## Texto para leitura
________________________________________

Como tantas outras histórias sobre a construção de
casas, a de Karina Pimentel começa com a compra do terreno. O lote era velho
conhecido: ficava nas redondezas do primeiro emprego da arquiteta após a
faculdade e ela, que começou a namorar o pedaço de terra nos passeios da hora
do almoço, manteve o flerte durante dez anos. Um dia, decidiu tocar a campainha
de um vizinho e perguntar quem era o dono daquela área comprida e estreita, de
11 x 24 m. “Descobri que o local estava à venda. Marquei uma hora com o
proprietário e ele aceitou minha proposta”, lembra. Até aqui, a história
segue um roteiro bastante convencional. Mas, para entender por que esta narração
desemboca num vagão de trem, e não numa prosaica casinha, é preciso deixar
Karina falar.
“Desde criança, tenho uma relação forte com trens. O
fato de unir dois pontos, levar gente, percorrer um trilho, cruzar montanhas, o
barulho do apito, tudo isso sempre me atraiu. Ainda menina, fiz um passeio até
Paranaguá pela estrada de ferro centenária e senti a ligação se
estreitar”, conta. Vários amigos sabiam dessa paixão da arquiteta e foi um
deles, Marcel, quem telefonou para avisar que a rede ferroviária estava prestes
a leiloar vagões. A essa altura, fazia um ano que Karina comprara o terreno.

________________________________________

## Seção de dados
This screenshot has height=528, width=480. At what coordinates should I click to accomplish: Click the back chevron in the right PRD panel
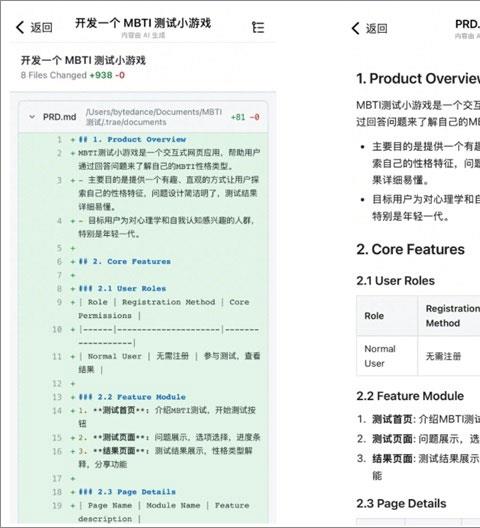pyautogui.click(x=356, y=28)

________________________________________

## Conjunto de tarefas
- 1) Cite o trecho do texto sobre Karina Pimentel que vai de "Como tantas outras" até "Karina falar.", inclusive.
- 2) No texto sobre Karina Pimentel, quais aspectos dos trens ela diz que sempre a atraíram? Liste todos.
- 3) Prossiga com o texto sobre Karina Pimentel a partir da última frase apresentada.
O material não tem relação com o texto sobre Karina Pimentel.

## Respostas escritas
- 1)
Como tantas outras histórias sobre a construção de
casas, a de Karina Pimentel começa com a compra do terreno. O lote era velho
conhecido: ficava nas redondezas do primeiro emprego da arquiteta após a
faculdade e ela, que começou a namorar o pedaço de terra nos passeios da hora
do almoço, manteve o flerte durante dez anos. Um dia, decidiu tocar a campainha
de um vizinho e perguntar quem era o dono daquela área comprida e estreita, de
11 x 24 m. “Descobri que o local estava à venda. Marquei uma hora com o
proprietário e ele aceitou minha proposta”, lembra. Até aqui, a história
segue um roteiro bastante convencional. Mas, para entender por que esta narração
desemboca num vagão de trem, e não numa prosaica casinha, é preciso deixar
Karina falar.

- 2)
- unir dois pontos
- levar gente
- percorrer um trilho
- cruzar montanhas
- o barulho do apito

- 3)
Sem muito tempo para pensar, pois o leilão começava em duas horas, ela e o
amigo partiram. “Eu não sabia direito como um leilão funcionava. Era a única
mulher entre um monte de homens, estava muito nervosa. Nem acredito que
arrematei meu vagão."
Quando o leiloeiro bateu o martelo, Karina imaginou que, ao final dos trâmites
para a liberação do veículo, bastaria transportá-lo pelos trilhos até a
linha de trem em frente ao terreno. Estava enganada. “Por uma norma de segurança,
a rede ferroviária não permite que um vagão trafegue sozinho. Seria preciso
colocá-lo sobre uma carreta e conduzi-lo pelas ruas de Curitiba”, diz. O
amigo Marcel entrou em ação novamente: arrumou o caminhão e ajudou a traçar
um percurso pelas avenidas mais largas da cidade, prevendo que o vagão poderia
entalar ou enroscar nos fios. “Resolvemos fazer a mudança no horário da
final da Copa do Mundo, quando o Brasil foi pentacampeão, pois as ruas estariam
vazias”, conta Karina. “Mas choveu e tivemos de adiar para o domingo
seguinte.”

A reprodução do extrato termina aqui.